Rosina Neginsky, Associate Professor, Interdisciplinary Studies, Comparative Literature, and Art History and University Scholar at the University of Illinois at Springfield
Rosina Neginsky earned her PhD in English from the University of Illinois at Urbana-Champaign. Her teaching interests are in European literature (English Pre-Raphaelites; French and Russian Symbolists), 1850-1920, contemporary French literature. Her courses include Ancient Greek and Biblical Motifs in European Literature, 1880-Present, Dostoevsky, European Cinema, International Women Writers, Major Women Writers, Symbolist Movement in Europe. She has several publications including Zinaida Vengerova: In Search of Beauty: A Literary Ambassador between East and West (University of Heidelgberg series, Peter Lang), which is now in its second printing. Dr. Neginsky is also the recipient of a number of awards from NEH and IREX.
Elizabeth Oyler, Associate Professor, East Asian Languages and Cultures
Elizabeth Oyler specializes in medieval Japanese narrative and performance, with a particular focus on the Heike monogatari (Tales of the Heike) and the genres with which it interacts. She has recently published Swords, Oaths, and Prophetic Visions: Authoring Warrior Rule in Medieval Japan (University of Hawai'i Press, 2006), supported by grants from the Japan Foundation and the ACLS.

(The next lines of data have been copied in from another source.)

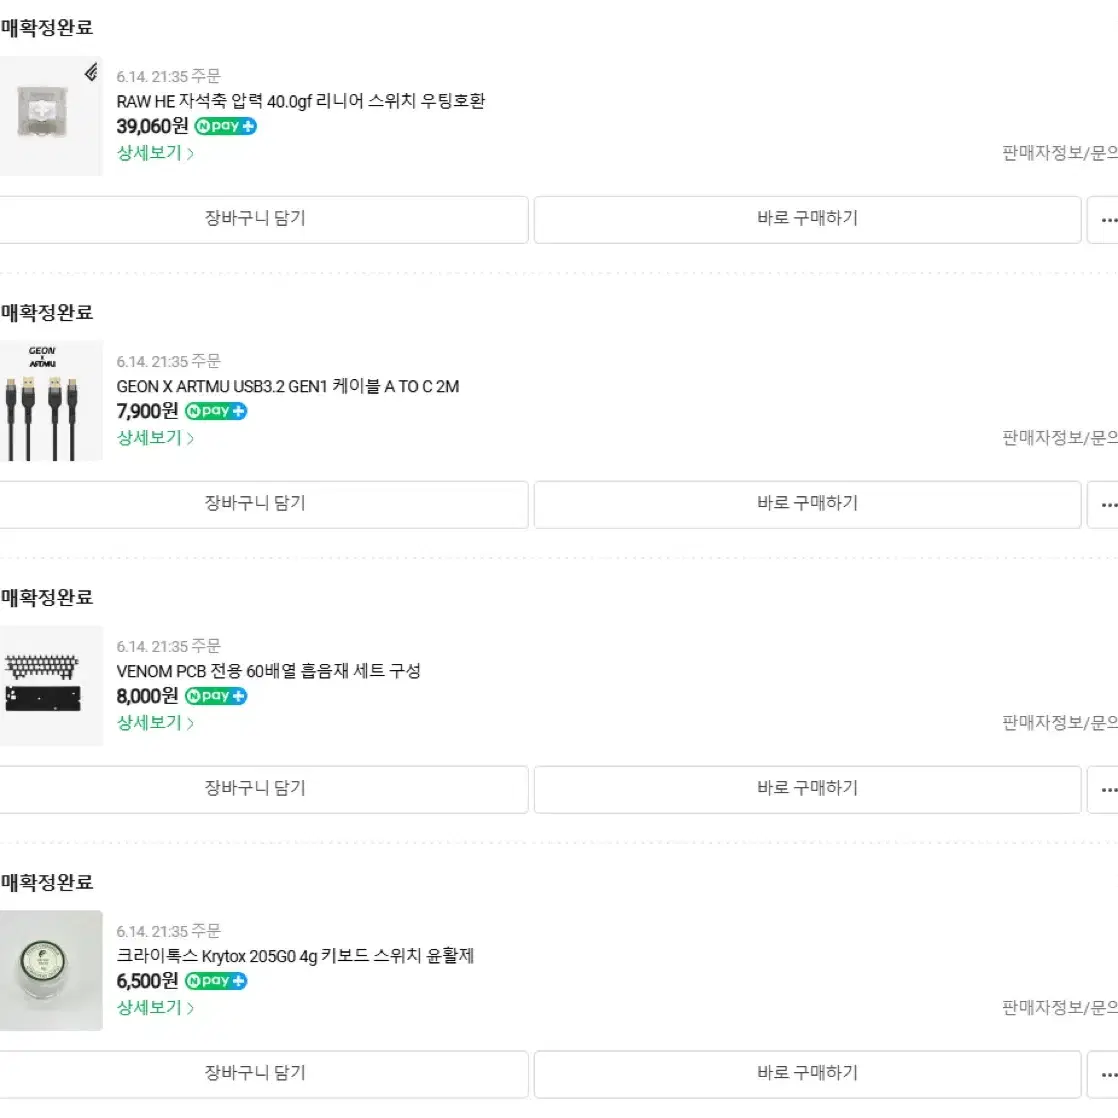1118x1118 pixels.
Task: Expand 상세보기 for RAW HE magnetic switch
Action: [155, 153]
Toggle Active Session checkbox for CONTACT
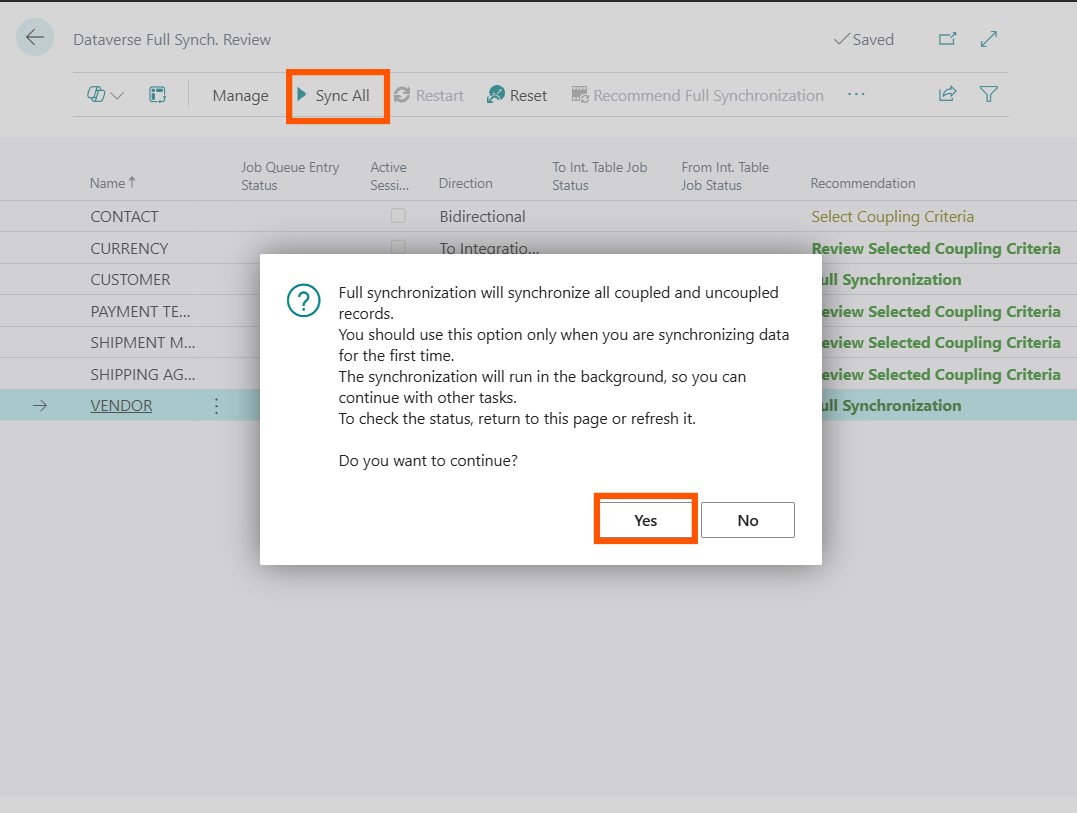Viewport: 1077px width, 813px height. [x=398, y=216]
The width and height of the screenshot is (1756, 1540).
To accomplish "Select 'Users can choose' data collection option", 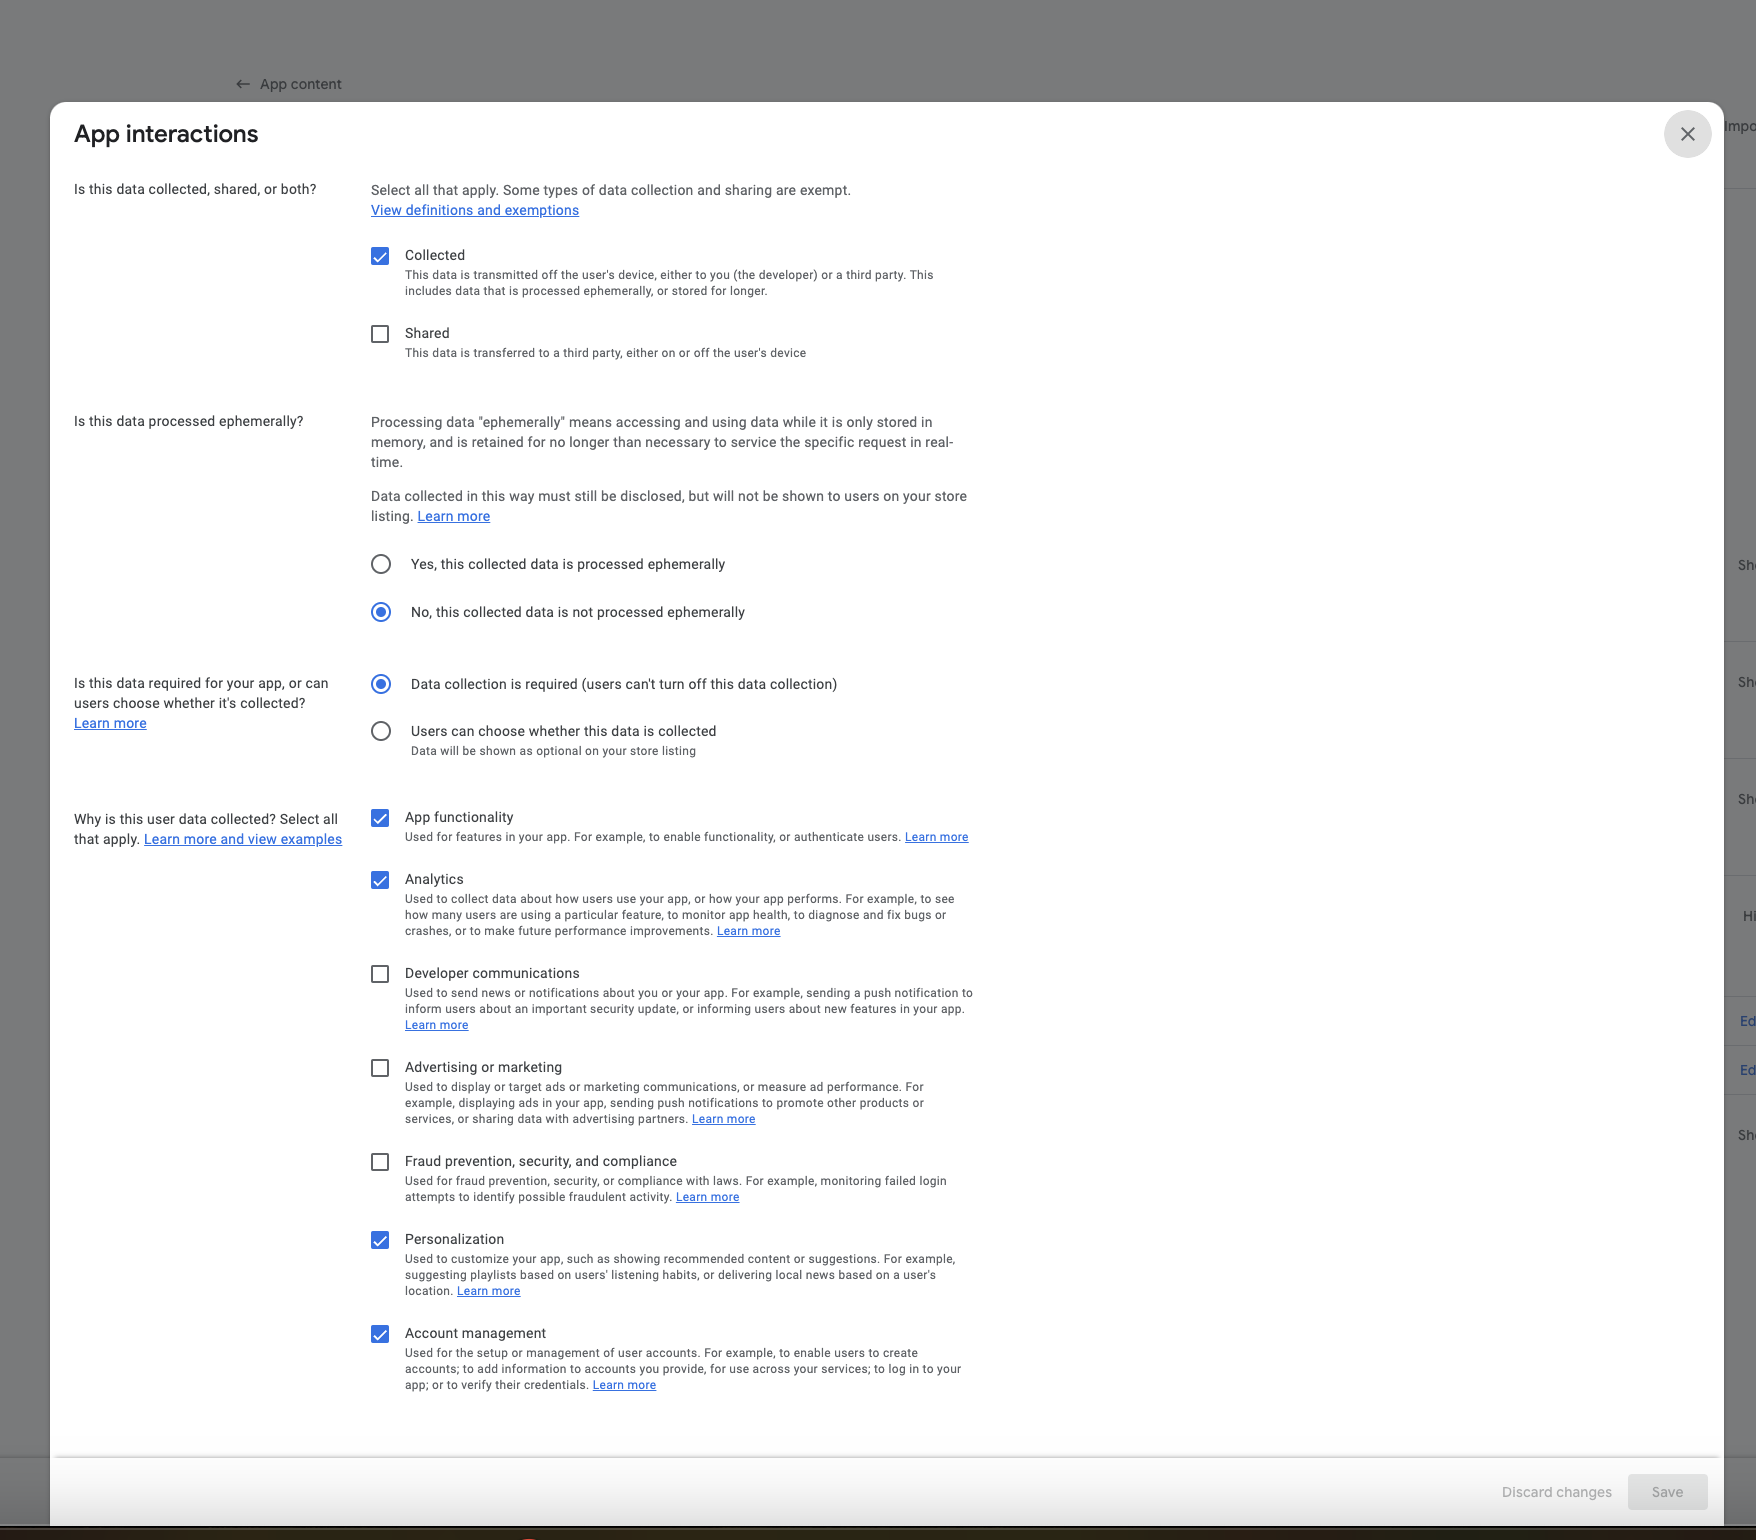I will [381, 731].
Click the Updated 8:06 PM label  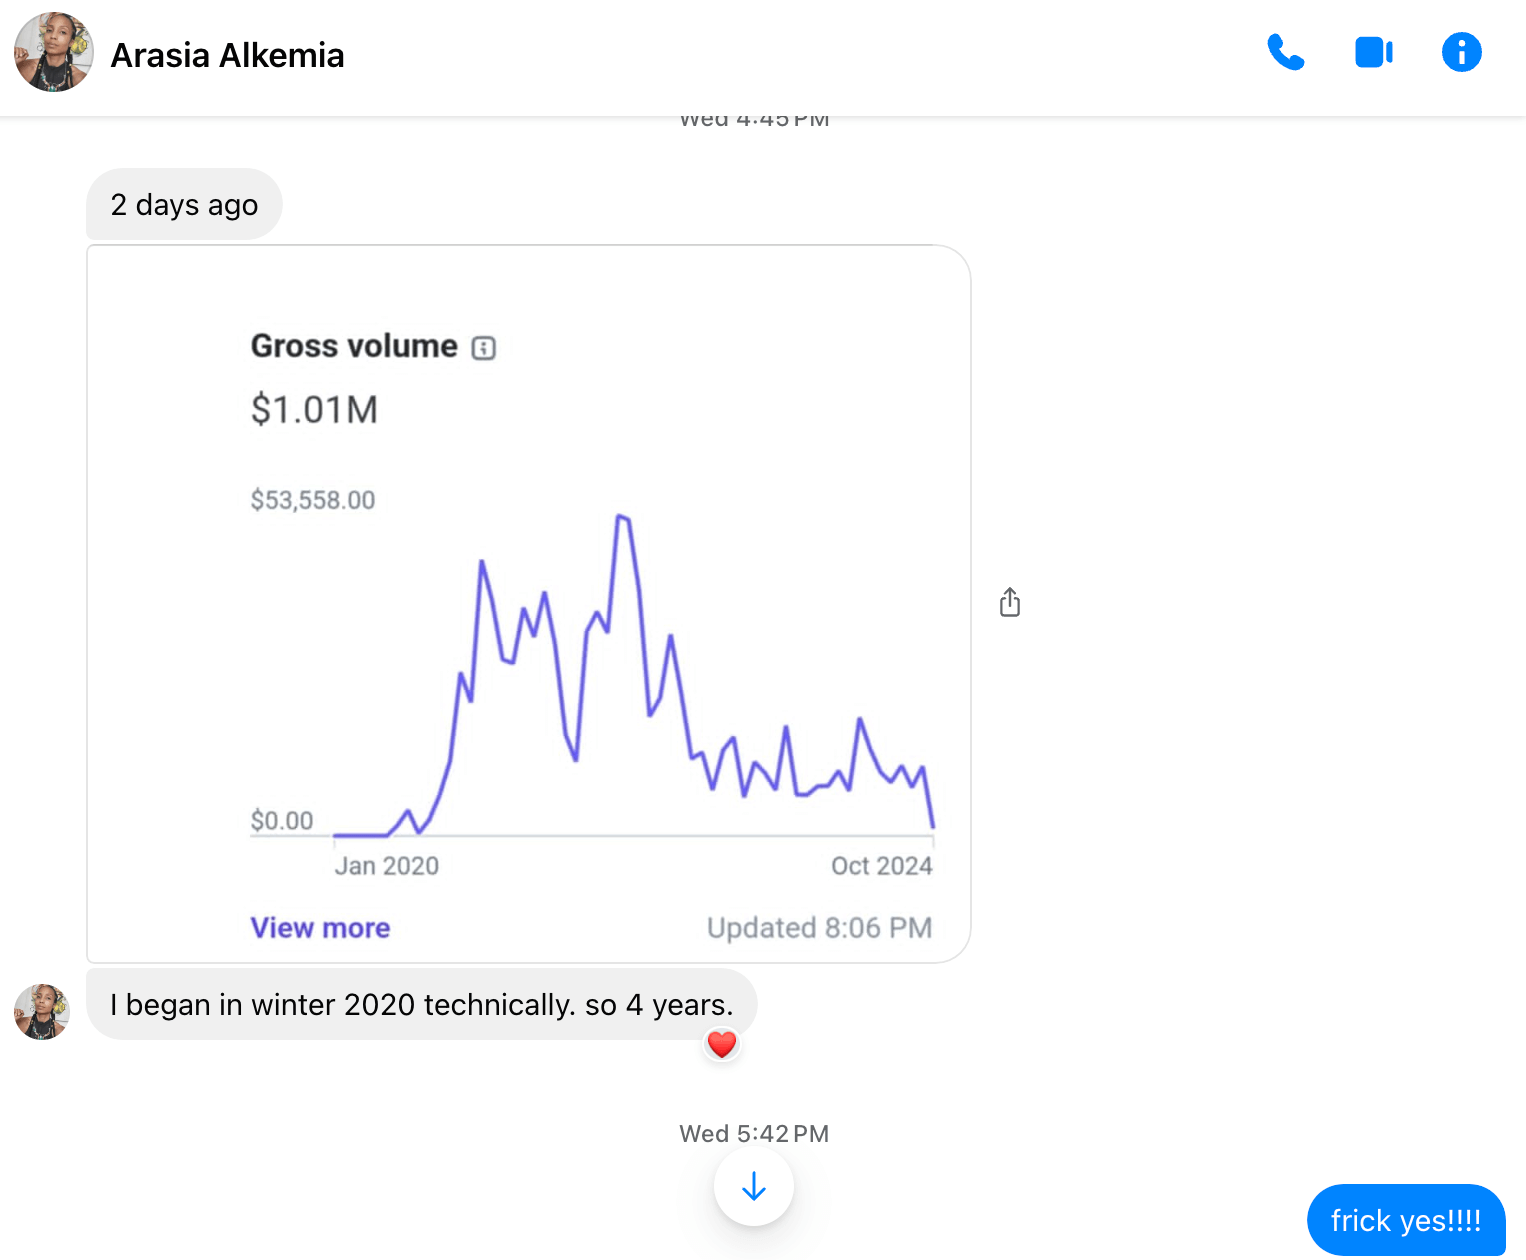(x=819, y=928)
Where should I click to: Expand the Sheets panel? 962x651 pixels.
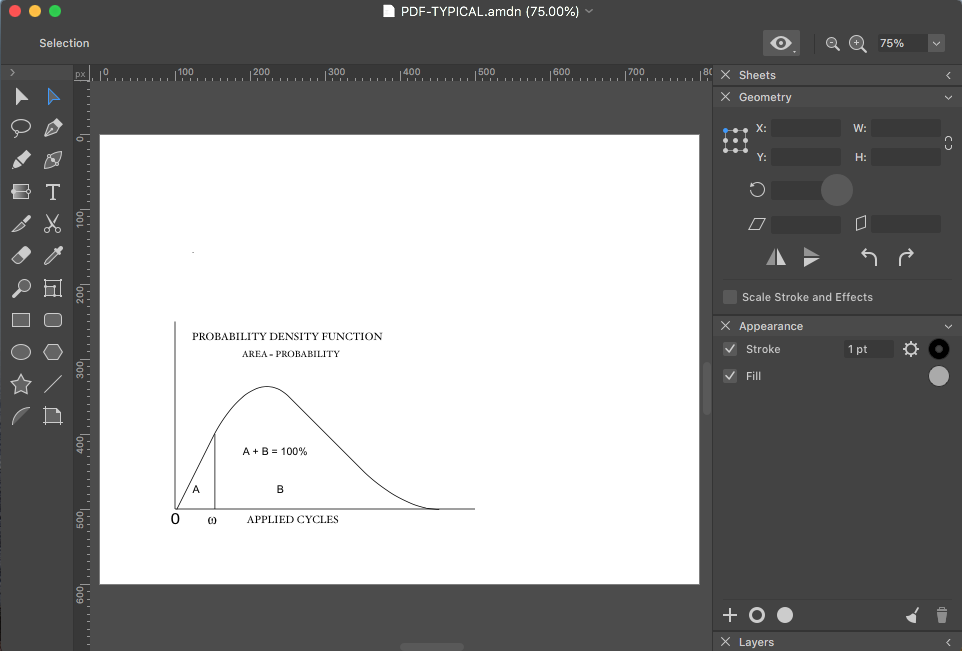pos(947,75)
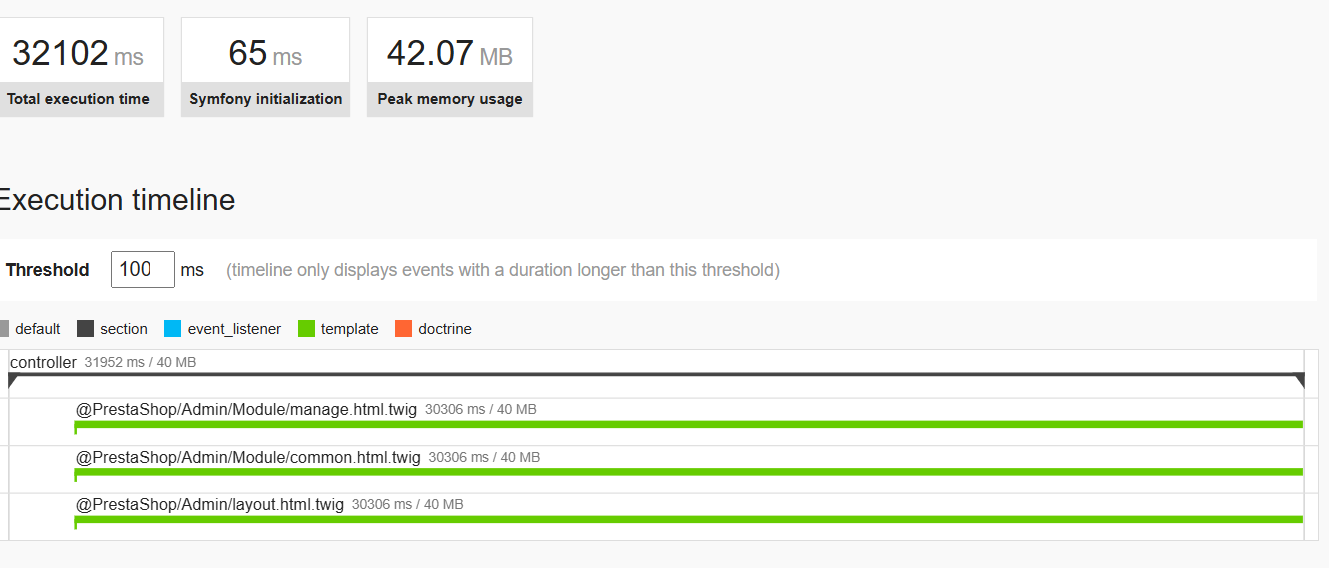
Task: Click the Threshold value input field
Action: (x=142, y=270)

Rajeshwari Pandharipande, Professor Emeritus, Religious Studies and Linguistics
Rajeshwari Pandharipande is Professor Emeritus of Linguistics, Religious Studies, Sanskrit and Comparative Literature, Campus Honors program at the University of Illinois at Urbana-Champaign. Professor Pandharipande holds two Ph.D. degrees – one in Sanskrit Literature,and the other in Linguistics. The primary focus of her research and teaching has been South Asian languages, Asian Mythology, Sociolinguistics, Sociolinguistic Methodology, Language of Religion, and Hinduism in India and in Diaspora. The three major languages of her research and teaching are Hindi, Marathi, and Sanskrit. She has taught Hindi language and literature and coordinated the Hindi Program at UIUC (from 1986-2002).
Kirk Sanders, Associate Professor, Classics and Philosophy
Kirk Sanders received his PhD in Philosophy from the Joint Classics–Philosophy Program in Ancient Philosophy at the University of Texas at Austin. His scholarship to date has focused primarily on Hellenistic (i.e., post–Aristotelian) philosophy. Together with Jeffrey Fish (Baylor University), he is co–editor of a volume of essays, Epicurus and the Epicurean Tradition, recently accepted for publication by Cambridge University Press. He is also finishing up work on a monograph in which he attempts to reconstruct an Epicurean theory of the emotions, paying special attention to relatively neglected treatises partially preserved among the Herculaneum papyri. In addition to his continued work in Hellenistic philosophy, he has recently turned his attention to Xenophon’s Socratic writings. He is currently in the process of producing a new English translation of these (i.e., Apology, Memorabilia, Oeconomicus, and Symposium) for Hackett Publishing.
Joyce Tolliver, Associate Professor, Spanish and Gender and Women’s Studies
Joyce Tolliver is an Associate Professor of Spanish and Gender and Women’s Studies in the Department of Spanish, Italian and Portuguese. Her areas of specialization are modern peninsular literature, gender studies, critical theory and linguistic discourse analysis and narrative studies.